The task: Look below for the line containing "Viewport: 644px width, 276px"; from there through the line containing "Click 'Which player", both lines included, please set down each line exactly and nothing else.

--- Extracted material ---

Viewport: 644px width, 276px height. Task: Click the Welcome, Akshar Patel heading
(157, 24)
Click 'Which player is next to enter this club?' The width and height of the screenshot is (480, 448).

---
--- Extracted material ---

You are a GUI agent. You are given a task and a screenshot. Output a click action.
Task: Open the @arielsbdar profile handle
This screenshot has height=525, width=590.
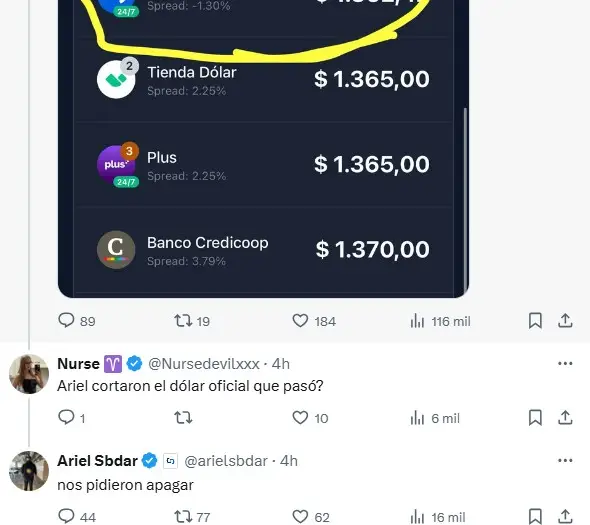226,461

---

Response to the task:
Viewport: 644px width, 276px height. Task: Click the Welcome, Akshar Patel heading
(157, 24)
Click 'Which player is next to enter this club?' The width and height of the screenshot is (480, 448).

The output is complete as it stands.